そんな彼女の感情を敏感に察してか、晴香の机を地雷のように囲むもう一人の女子が言った。
「晴香ちゃあ~ん」
慣れ慣れしい甘い声だった。肩ぐらいで揃えた茶色のボブは、華やかさがないが一番毒々しく、最も陰湿だった。
「怒んないでよォ。うちらダチぢゃん?」
「そーそー」
ピンクの髪―由紀がネイルを見ながら言い、
「マブマブ」
奈々が巻き髪を手の平で持ち上げながら頷いた。
「でしょ?」
そしてブラウンの髪をかきあげ、美羽(みう)が止めを刺してくる。直接頭を抑えつけられているわけじゃないのに、マスカラの載った大きな目は威圧的で、晴香の伸びただけの、長い黒髪を抑えつける。
「う、うん」
頷くしかなかった。
本当は
友達なんかじゃない
と言いたかった。本当の友達は、なけなしのお小遣いで化粧品を買わせて、一振りほど(それもはんば強引に)使わせて、ほぼ新品の残りを無理やりとっていったり、突然下腹を蹴っておいて後日「ごめん、生理だったからさぁ、マジいらいらしてて」なんて毎月してこない。
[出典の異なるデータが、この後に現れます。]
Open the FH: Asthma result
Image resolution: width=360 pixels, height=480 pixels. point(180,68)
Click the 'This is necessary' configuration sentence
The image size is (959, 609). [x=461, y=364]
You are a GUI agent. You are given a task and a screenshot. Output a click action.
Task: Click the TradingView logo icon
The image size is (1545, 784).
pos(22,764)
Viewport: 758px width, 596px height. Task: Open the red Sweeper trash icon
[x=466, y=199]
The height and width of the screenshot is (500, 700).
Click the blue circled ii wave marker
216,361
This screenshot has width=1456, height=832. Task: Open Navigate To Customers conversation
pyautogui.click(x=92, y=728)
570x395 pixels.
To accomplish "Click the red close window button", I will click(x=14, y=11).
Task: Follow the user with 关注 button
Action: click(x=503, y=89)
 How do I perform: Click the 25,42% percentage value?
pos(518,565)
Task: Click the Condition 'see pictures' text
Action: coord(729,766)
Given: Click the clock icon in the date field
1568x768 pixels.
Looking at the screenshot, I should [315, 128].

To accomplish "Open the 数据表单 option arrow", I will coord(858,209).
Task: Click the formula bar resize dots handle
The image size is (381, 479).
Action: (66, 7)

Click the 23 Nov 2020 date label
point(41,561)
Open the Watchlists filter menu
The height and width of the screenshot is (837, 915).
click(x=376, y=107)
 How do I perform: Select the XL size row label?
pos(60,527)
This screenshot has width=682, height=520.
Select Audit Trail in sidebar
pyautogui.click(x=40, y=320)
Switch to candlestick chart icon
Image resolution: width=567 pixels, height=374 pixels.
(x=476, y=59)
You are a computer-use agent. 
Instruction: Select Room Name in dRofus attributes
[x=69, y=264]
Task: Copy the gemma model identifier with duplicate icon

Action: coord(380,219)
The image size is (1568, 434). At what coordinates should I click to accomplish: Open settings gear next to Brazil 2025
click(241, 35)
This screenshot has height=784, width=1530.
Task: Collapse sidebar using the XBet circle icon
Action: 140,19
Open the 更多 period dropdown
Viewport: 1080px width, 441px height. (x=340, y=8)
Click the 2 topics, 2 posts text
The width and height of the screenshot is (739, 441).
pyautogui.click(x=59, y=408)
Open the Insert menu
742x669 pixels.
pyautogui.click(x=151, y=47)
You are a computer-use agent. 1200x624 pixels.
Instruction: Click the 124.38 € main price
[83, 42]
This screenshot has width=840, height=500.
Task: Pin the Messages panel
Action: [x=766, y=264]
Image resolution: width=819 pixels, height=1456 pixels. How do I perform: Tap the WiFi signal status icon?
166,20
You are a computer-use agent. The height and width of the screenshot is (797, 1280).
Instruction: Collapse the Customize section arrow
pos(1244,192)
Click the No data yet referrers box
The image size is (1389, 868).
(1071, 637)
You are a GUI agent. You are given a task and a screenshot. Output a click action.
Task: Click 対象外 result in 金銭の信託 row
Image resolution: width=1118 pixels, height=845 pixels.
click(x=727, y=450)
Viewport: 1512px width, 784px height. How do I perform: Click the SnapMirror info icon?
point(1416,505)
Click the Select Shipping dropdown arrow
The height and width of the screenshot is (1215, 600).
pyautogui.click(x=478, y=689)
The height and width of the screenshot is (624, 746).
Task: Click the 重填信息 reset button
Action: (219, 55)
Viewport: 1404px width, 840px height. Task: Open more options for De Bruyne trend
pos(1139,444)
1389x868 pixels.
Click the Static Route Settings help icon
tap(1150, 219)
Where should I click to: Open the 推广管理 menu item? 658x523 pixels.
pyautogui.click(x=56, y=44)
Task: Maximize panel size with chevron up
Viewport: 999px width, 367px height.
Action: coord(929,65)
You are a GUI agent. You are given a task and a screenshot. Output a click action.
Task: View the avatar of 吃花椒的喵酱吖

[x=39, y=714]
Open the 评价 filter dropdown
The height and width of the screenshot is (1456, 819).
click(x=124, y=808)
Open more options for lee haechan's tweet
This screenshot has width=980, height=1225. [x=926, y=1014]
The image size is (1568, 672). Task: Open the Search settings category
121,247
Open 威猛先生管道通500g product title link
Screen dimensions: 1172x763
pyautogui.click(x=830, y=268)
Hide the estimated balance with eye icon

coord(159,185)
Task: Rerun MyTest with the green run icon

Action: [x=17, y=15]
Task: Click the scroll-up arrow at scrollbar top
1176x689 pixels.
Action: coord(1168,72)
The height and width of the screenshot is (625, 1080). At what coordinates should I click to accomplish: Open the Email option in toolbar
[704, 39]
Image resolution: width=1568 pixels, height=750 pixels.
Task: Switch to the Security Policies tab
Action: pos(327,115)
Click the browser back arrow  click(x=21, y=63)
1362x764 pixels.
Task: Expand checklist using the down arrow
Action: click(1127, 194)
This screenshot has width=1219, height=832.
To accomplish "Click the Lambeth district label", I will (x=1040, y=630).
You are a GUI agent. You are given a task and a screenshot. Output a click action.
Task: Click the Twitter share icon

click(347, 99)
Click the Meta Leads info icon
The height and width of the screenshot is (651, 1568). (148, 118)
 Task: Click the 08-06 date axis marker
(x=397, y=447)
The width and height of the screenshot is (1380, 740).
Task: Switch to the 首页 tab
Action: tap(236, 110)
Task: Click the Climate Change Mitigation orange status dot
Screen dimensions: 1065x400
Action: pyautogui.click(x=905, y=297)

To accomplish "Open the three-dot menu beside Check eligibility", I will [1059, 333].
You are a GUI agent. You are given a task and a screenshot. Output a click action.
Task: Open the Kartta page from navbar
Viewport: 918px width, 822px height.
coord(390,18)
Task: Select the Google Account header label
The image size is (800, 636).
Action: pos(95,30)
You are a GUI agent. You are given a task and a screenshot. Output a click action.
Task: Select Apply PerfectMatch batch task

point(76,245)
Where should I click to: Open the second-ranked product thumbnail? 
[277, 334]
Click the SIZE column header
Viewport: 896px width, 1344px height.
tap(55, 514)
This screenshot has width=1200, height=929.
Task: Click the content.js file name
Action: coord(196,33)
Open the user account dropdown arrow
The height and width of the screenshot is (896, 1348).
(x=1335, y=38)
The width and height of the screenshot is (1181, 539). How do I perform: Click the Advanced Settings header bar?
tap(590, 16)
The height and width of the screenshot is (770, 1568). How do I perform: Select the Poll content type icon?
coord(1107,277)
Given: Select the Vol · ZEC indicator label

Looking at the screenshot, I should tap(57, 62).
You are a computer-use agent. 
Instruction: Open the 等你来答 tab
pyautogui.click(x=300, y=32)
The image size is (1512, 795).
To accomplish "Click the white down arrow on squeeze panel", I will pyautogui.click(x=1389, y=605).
そして本当の友達なら勝手に人のスマホを見たりしない。
「あっ」と、隙を見せた途端に美羽は晴香のスマホを取り上げていた。
「どれどれ……?」
美羽は細い唇の端を持ち上げて、
「なんも映ってないじゃない」
つまらなさそうに言った。
それもそうだろう。画面は〝完全殺人アプリ〟のリンクを開いたまま、つまり、『お探しのページは見つかりません』のままだ。
「なに探してたの? バック、バック……」
「やめてっ!」
晴香は咄嗟に手を伸ばした。ブラウザのバックボタンをタップすれば某掲示板へ戻ってしまう。完全殺人アプリ。そんなアプリを調べてたなんて知られたら、何をされるかわからない。加害者ほど被害者意識が強い。